Days 21-27: Salt Lake City, Denver, Chicago
After the overnight bus from SLO to Emeryville (just outside of San Francisco), I was ready to start the trek east. Of the four possible cross-country trains, I had selected the California Zephr, since it offered the cities I was most interested in seeing, and terminated in Chicago, from where it would be easy to get to Ontario. The first leg, to Salt Lake City, afforded some great scenery in the Californian mountains and through Nevada. In some nice added value for a geek like me, volunteers from the California State Railroad Museum read out historical trivia at relevant stops. That night, somewhere in Nevada there was a fantastic moment where we stopped and had some kind of power failure, left to look from the dining car out into the complete darkness of the desert.
Salt Lake City was an exact 24-hour stop, arriving and departing at 4am. It was a day full of the expected: views of the mountains, a tour of Mormon headquarters (including some searching in their immense genealogy database), and a stop at the state legislature. Mostly, Utah made me really want to return with a car or bike and check out the huge number of national parks in its southern half, to explore the unique landscape.
Despite the good luck of arriving during Sundance, every film I was interested in seeing was sold out; I consoled myself by catching a flick at the megaplex and feeling excessively lame. I had failed to finalize plans with a couchsurfing contact, and just ended up sleeping in the train station — a painful experience, given its small size and uncomfortable furniture, but apparently SLC is building a new one for future travellers.
Another day on the train brought me to Denver, a city which I did not do justice to. The bought of consecutive nights of partial sleeps in awkward places caught up with me; I spent about half my day throwing up in the apartment of my gracious couchsurfing host and the other half wandering around downtown. I enjoyed its pedestrian mall, bookstores, and what I saw in my brief, obligatory look at the state legislature — beyond that, all I can say is it’s a city I’d like to see again. I was scheduled to leave at 8pm; luckily I checked the Amtrak website and knew well in advance that the Zephr was running 6 hours late.
By now, even a train-lover like me was getting sick of the train, and I spent as much time sleeping as I could. Thanks to the delay, I arrived in Chicago after midnight, and decided that it was too late to wake up my planned couchsurfing host, so I instead planned to walk the mile to a hostel. As soon as I stepped outside of the train station, the wind hit me, and it seemed like tourists everywhere where being tossed by the wind. Feeling the chill cut through my long johns, I begrudgingly hailed a cab who took me to hostel for an embarrassingly cheap fare.
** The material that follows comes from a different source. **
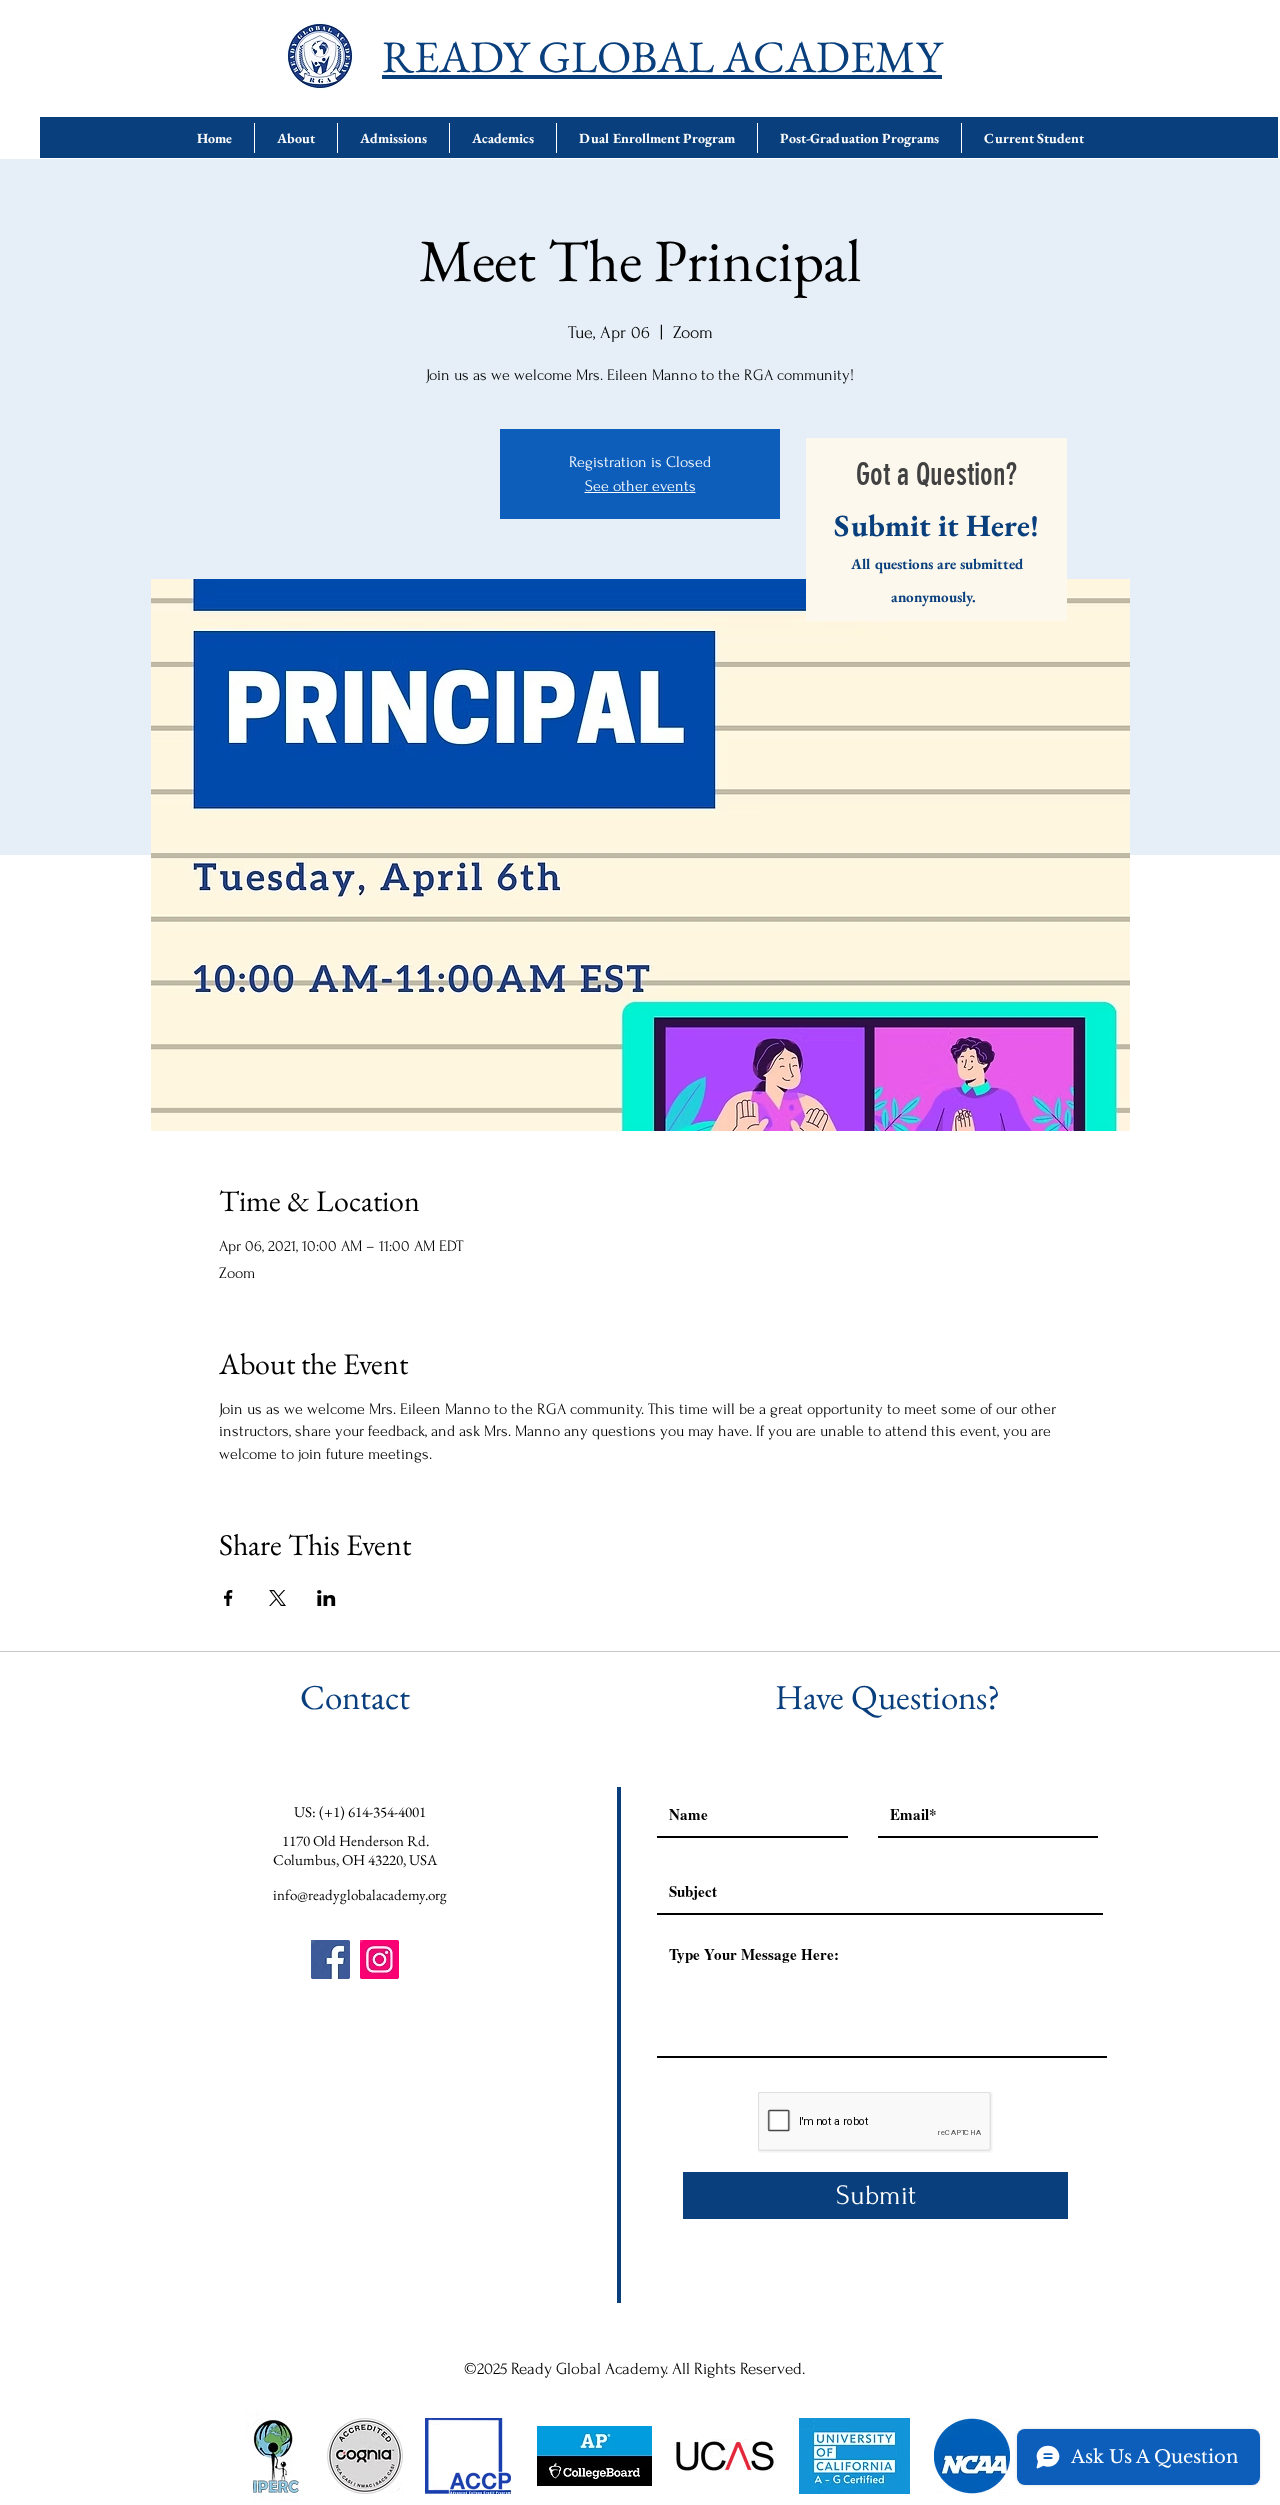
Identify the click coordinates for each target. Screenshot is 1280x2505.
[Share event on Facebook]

Like Denver, my schedule and temperament didn’t afford nearly enough to Chicago. It had a lot to offer, and completely outperformed my expectations. I managed to fill my little time there catching the El-train to the suburb of Oak Park, where I saw Ernest Hemingway’s birthplace and took a tour of Frank Lloyd Wright’s house. After that, I was back downtown for a two hour walking tour of modern architecture put on by the Chicago Architecture Foundation. It was fantastic, totally accessible to an architecture newbie, and with frequent indoor stops to warm up from the cold.
That evening I waited in the beautiful Union Station for my overnight train to Buffalo, the Lake Shore Limited — despite Richard Florida’s urging, there actually isn’t a train to Canada on the north side of Lake Eerie, one has to circumnavigate it to get from Chicago to Toronto.
Due to my increasing fatigue and dying batteries, the only photo I got in Chicago was of Hemingway’s birthplace (and it turns I had read the hours wrong and couldn’t even go inside):
Authenticity note: As the trip wound down, I really didn’t feel like writing about this segment, so I actually didn’t get around to it untill today (late March). The final post though, was actually written in “the heat of the moment”.